Skillen would do us well to counsel the playoff deniers.

Was there some subjectivity employed in picking which college football teams would play next month for the national crown? Absolutely. Was there before, and will there be next year when the tournament expands to include a dozen teams? Of course.

That doesn’t mean the process needs legal or political intervention.

What DeSantis and Scott decided they should spend taxpayers’ money on is not a novel nonsense effort. After the Los Angeles Rams beat the New Orleans Saints in the NFC championship game in January 2019, a couple of Saints season ticket holders sued NFL Commissioner Roger Goodell and the NFL for mental anguish, emotional trauma and other such damages. The suit was rooted in the belief that the Rams won in overtime only because the officials missed a pass interference call late in the fourth quarter. The lawsuit eventually was tossed by the Louisiana Supreme Court. That it got so far was a waste of time and labor.

Despite the new-age screeching, Alabama vs. Florida State is an age-old debate

After Utah’s undefeated 2008 team was snubbed by what was then college football’s arranged marriage championship system called the Bowl Championship Series, Utah Sen. Orrin G. Hatch (R) pressed President Barack Obama to have the Justice Department investigate how Utah could suffer such an egregious ruling. Hatch at one point told his Senate colleagues, “The BCS system is anti-competitive, unfair and, in my opinion, un-American.” Justice left the game to the coaches, players and college football governors.

Remember Deflategate? Some New England Patriots fans sued the NFL over their favorite team being docked a first-round pick in the 2016 NFL draft. It was part of the punishment after the league determined quarterback Tom Brady was in cahoots in a scheme to use deflated footballs for a better grip. A court threw out the complaint, saying “federal courts are courts of limited resources, funded by the taxpayers, and it would not be a prudent expenditure of those resources to permit the motion to progress to the hearing stage.”

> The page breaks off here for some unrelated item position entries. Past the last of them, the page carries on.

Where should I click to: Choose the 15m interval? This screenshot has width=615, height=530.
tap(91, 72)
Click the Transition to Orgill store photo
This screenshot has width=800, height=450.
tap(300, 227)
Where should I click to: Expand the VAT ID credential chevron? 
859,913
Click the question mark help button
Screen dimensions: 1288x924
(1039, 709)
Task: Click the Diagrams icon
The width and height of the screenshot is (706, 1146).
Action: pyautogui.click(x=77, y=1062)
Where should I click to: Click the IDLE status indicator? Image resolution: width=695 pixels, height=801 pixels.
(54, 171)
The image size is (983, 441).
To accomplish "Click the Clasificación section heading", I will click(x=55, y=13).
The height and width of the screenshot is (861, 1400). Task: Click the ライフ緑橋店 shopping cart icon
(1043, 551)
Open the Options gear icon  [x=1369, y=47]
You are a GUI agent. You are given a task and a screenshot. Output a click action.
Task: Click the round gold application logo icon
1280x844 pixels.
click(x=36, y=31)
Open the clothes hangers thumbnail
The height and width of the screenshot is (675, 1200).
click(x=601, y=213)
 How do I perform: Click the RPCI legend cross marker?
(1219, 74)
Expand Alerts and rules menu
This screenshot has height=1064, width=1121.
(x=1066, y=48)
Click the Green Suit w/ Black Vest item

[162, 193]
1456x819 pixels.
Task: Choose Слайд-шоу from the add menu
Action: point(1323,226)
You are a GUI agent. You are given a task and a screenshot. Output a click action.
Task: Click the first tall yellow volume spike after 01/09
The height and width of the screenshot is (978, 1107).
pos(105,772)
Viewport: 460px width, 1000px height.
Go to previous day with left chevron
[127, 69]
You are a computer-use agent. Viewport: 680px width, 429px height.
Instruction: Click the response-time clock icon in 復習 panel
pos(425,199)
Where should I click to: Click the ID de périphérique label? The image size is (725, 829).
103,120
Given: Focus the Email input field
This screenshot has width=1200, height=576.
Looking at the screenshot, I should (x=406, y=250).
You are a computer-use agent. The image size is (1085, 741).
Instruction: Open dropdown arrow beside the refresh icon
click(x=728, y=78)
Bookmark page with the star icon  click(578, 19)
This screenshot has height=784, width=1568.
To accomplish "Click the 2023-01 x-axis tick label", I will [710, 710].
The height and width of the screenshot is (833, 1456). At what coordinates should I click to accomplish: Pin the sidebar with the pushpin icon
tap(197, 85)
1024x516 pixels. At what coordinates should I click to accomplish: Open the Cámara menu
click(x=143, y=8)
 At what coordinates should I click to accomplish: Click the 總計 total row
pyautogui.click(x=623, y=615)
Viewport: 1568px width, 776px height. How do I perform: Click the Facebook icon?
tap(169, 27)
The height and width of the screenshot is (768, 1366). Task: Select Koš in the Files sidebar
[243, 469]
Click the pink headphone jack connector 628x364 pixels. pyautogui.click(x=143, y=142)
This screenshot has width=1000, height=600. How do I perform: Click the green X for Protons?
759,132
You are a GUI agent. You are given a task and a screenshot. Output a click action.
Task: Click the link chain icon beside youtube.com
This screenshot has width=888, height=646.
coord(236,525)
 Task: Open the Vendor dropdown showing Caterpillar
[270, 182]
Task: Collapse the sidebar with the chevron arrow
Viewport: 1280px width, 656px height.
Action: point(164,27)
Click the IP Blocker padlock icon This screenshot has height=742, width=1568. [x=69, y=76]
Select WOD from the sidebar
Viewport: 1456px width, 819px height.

Florida State Coach Mike Norvell was understandably angered when he saw his team fall out of the final four because of bad luck. His star quarterback had gotten hurt, and the stalwartness of his team had diminished in a flash. He has cooled now.

“The guys are excited for the opportunity to compete — and that’s what we have, doing it against a great opponent,” Norvell said upon deplaning. “… Ultimately, that’s what we have in front of us.”

As it should be. But those who decry what they wrongly believe is the injection of politics in sports are, in fact, doing just that.